REQUEST —
Gather every line of the items below that contains the word "panel".

DATASET CONTENT —
= = =
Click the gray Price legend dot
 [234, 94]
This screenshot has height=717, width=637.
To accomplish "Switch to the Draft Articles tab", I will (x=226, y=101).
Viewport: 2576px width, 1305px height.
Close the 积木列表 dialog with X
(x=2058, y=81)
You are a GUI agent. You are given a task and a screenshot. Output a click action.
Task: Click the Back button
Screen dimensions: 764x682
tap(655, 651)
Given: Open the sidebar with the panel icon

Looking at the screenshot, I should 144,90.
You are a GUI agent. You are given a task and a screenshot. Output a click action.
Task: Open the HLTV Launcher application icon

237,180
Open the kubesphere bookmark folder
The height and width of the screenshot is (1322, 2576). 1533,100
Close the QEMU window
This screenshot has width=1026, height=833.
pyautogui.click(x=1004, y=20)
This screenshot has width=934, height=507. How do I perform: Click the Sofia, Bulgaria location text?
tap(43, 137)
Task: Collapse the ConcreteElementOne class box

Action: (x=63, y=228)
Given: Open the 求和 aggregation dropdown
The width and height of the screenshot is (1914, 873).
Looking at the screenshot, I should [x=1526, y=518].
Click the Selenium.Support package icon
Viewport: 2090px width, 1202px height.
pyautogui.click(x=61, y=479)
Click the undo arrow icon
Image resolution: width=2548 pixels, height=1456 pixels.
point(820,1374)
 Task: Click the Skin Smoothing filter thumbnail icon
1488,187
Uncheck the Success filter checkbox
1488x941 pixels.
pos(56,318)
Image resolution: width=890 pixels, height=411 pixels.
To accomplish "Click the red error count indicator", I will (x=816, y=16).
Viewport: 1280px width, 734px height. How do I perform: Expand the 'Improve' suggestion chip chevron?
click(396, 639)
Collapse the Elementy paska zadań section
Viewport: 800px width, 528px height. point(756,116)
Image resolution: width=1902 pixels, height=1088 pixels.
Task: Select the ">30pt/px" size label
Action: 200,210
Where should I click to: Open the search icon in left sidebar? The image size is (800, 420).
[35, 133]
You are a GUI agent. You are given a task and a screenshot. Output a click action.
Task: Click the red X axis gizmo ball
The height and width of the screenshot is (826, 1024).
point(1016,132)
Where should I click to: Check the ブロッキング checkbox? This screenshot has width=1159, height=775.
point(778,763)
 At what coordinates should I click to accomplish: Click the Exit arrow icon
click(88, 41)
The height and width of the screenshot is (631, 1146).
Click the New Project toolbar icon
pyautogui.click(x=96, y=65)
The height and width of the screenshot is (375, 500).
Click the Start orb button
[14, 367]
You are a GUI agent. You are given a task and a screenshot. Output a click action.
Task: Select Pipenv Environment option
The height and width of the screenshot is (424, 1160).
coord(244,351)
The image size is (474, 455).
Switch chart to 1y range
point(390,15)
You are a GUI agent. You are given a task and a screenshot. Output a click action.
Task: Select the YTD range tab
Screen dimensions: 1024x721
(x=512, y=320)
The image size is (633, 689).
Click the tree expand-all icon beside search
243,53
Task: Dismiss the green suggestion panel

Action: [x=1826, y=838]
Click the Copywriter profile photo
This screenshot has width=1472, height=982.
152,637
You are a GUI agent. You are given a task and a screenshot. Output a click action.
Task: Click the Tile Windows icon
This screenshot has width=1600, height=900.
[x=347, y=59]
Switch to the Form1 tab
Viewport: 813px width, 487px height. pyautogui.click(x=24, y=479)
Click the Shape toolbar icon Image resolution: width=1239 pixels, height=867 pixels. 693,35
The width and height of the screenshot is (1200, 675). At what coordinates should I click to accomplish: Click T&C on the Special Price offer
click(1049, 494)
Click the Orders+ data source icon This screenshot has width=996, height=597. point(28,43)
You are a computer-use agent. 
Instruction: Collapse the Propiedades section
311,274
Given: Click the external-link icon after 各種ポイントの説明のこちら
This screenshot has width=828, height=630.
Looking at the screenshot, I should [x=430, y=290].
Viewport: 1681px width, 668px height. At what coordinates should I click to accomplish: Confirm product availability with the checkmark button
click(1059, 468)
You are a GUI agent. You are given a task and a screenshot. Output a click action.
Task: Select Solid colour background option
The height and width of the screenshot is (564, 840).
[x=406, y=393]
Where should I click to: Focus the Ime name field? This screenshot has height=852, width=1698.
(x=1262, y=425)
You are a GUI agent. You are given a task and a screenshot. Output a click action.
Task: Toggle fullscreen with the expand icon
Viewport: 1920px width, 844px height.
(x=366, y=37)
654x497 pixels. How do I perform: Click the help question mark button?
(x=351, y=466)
= = =
SOLUTION BELOW —
Given: Open the sidebar with the panel icon
Task: Dismiss the green suggestion panel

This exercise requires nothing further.